Opinion
June 7, 1907.
Andrew F. Murray [ August C. Nanz with him on the brief], for the appellant.
Jacob Brenner, for the respondents.
I think that the main intent of the testator was to divide his estate equally among his children and the issue of any predeceased child per stirpes. The trusts provided for during the minority of his child Sydney were plainly created because of his minority and were but incidental to the division, which was only postponed because the second trust required it. As Sydney attained his majority during the life of the testator the provisions for the trusts became inoperative and the main disposition by the residuary clause became at once operative. For that disposition could not fail unless it was so related to the trust that the failure of the latter necessarily involved its failure as well. ( McLean v. Freeman, 70 N.Y. 81; Wager v. Wager, 96 id. 164, 171; Hughes v. Mackin, 16 App. Div. 291. ) I think that it is clear that the estate necessary to the existence of the trust must be regarded as but a preceding limitation and not as a preceding condition. ( Williams v.
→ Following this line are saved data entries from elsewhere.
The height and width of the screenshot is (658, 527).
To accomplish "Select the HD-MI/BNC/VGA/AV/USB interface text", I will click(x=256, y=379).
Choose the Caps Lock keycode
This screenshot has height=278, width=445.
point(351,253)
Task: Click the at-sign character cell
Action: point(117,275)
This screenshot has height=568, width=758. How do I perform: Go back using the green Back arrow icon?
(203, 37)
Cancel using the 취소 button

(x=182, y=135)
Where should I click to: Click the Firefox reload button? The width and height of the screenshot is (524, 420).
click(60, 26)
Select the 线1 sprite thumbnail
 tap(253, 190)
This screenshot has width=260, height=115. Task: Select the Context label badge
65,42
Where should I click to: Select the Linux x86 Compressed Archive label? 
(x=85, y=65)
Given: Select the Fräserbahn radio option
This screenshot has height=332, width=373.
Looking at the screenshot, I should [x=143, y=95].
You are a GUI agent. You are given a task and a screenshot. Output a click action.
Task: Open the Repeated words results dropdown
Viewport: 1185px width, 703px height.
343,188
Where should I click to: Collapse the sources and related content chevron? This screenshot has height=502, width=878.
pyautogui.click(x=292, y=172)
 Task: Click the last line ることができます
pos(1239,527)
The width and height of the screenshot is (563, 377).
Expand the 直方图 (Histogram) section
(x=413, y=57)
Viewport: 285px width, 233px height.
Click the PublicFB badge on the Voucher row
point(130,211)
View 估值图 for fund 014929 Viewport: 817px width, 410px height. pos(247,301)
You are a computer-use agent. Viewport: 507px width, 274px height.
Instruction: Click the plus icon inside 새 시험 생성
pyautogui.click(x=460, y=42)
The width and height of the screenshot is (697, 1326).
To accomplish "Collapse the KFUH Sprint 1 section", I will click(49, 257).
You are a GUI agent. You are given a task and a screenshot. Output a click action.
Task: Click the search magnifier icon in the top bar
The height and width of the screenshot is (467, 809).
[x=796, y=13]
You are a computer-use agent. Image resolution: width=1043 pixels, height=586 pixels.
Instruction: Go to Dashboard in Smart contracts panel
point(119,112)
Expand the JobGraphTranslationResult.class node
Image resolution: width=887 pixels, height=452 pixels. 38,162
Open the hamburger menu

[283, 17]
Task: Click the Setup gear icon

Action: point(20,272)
Jones, 166 N.Y. 522, and authorities cited.) The expression of the residuary clause is sufficient to convey the estate. ( Roosa v. Harrington, 171 N.Y. 341, 350; Matter of Brown, 154 id. 313.) The words "upon the termination of the trust" can have no meaning or effect attributed to them, as the trust had no existence. ( Weeks v. Cornwell, 104 N.Y. 325, 340.) The discretionary power of sale in the executors did not vest them with the legal title, and it is not inconsistent with the passing of the estate under the residuary clause. (Real Prop. Law [Laws of 1896, chap. 547], § 77; Fowler Real Prop. Law [2d ed.], 389, and cases cited; Hughes v. Mackin, supra.)
So far as the disinheritance of the contestant is concerned, provided that act was plainly accomplished by a valid will, we cannot interfere with it. ( Matter of Mondorf, 110 N.Y. 450.) The testator in his codicil excluded one child by name upon the express ground that he had been undutiful. That exclusion, even if unaccounted for, would present no ground for a contest unless marked by fraud, deceit or unfair influence, so that the act of disinheritance was really that of another and not of the testator. ( Ross v. Gleason, 26 N.Y. St. Repr. 501; 115 N.Y. 664. )
The decree is affirmed, with costs.
WOODWARD, HOOKER, GAYNOR and RICH, JJ., concurred.
Decree of the Surrogate's Court of Kings county affirmed, with costs.